Notes from Milano Unica

Sustainability and Responsibility. The Italian textile scene marks out its future

Dedicated to Spring/Summer 2023, the 34th edition of Milano Unica showcased three visions. Grouped under the umbrella concept of holidays, the styles proposed look towards freedom, light-heartedness, and escape (a clear reference to these post-pandemic times). But while the idea of escapism is still wishful thinking, and rightly so, businesses are taking more realistic and concrete steps. Two main concepts were discussed at the stands, exhibitions and conferences. The talk was all about training as a way for the sector to recover (it must face up to the challenge while taking account of the shift in the ambitions of young people, who in employment are now looking for personal affirmation on several levels) and the umbrella term of Sustainability, with the associated Reports, Certifications, B Corp. In other words: increasingly green roadmaps.

On the first subject, the Chair of Milano Unica, Alessandro Barberis Canonico, points out that “adequate technical and cultural training” must go hand in hand with a more complex discussion around “pay, which must be tackled on several levels”. The second subject is tied to a philosophy centred on renewed corporate and business ethics, a responsible, attentive mindset, and a new way of doing business. Beginning with people.

Starting with People First, an initiative launched by Successori Reda, the long-standing Biella-based company founded in 1865, and a B Corp since 2020, which focuses on the social dimension of sustainability. Professional training, organisational wellbeing, smart working, shadowing for new recruits, formalising roles that are not always present in the textile industry, such as sustainability manager and chemical manager. As pointed out by Ercole Botto Poala, CEO of Successori Reda, it is a question of pure “survival and measurability”. Confirmed again as one of Italy’s Top Employers, the company has set itself major targets, which are seen as the formalisation of its commitment not only to “growing sustainably” but also to meeting the highest social and environmental standards and in transparency and accountability, by adopting a framework such as 4sustainability by Process Factory – the innovative agency that guarantees the sustainable performance of the fashion & luxury supply chain – enabling it to sustain, structure and monitor implementation levels. This collaboration has led to Excellence level being achieved in the implementation of the 4s CHEM protocol to eliminate toxic and harmful chemicals in line with the ZDHC methodology.

The measurability of sustainable actions is also key for Andrea Crespi, CEO of Eurojersey S.p.A, who maintains that monitoring is essential for understanding not only what to do but also how to do it. The Footprint Report the company draws up each year is key to conveying what it is doing in terms of ESG (Environment, Social and Governance) to establish the pillars of sustainable innovation. From collaborating with its suppliers on finding sustainable raw materials to designing more durable, high-performing Sensitive Fabrics to create value for customers with tailor-made projects seeking new solutions to reduce consumption and the environmental footprint of the production process. Transparency, trust and commitment: a veritable culture of sustainability, which joins with environmental, social and economic responsibility to trigger a process of continual improvement.

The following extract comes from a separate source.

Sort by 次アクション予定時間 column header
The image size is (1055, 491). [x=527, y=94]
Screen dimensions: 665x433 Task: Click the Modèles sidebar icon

Piacenza 1733 also considers measurability to be central to its actions. At Milano Unica it presented an update on its Report as a useful tool for defining the company’s objectives and commitments. The tech-focused project is being conducted according to the 4sustainability reporting method, based on the global standard GRI – Global Reporting Initiative. The report, whose improvement goals are taken from the 17 Sustainable Development Goals of the United Nations, is a key tool for measuring and comparing company performances. Embodying progress. Actively living it by creating innovative fabrics, always striving for higher quality standards, seeking solutions capable of improving the production process and people’s work, whilst safeguarding the environment.

There is a great deal of focus on the pre-consumer circular economy in a bid to increase quality and reduce obsolescence. Manteco, a long-standing Prato-based company at the cutting-edge in zero-waste thinking, aims to focus on this particular concept with its Project43 and Project53. The first project aims to make the best use of existing materials, taking offcuts from the garment-makers working for Manteco and turning them into new luxury fabrics. But the second pushes the concept of circularity even further, aiming to optimise and eliminate waste from any manufacturer, by recycling everything that is unsold or faulty and even launching a take back program to reuse fabrics post-consumer. Their Sustainability Report from 2016, drawn up in accordance with GRI – Global Reporting Initiative standards, states that the roadmap is entirely focused on traceability and excellence in the supply chain.

These projects and mindsets have moved on from “green” initiatives; they are actually reshaping production processes and systems. The principle of responsibility imbuing these new commitments is an attempt to bring ethics and business reality closer together. With a clear sense of hope.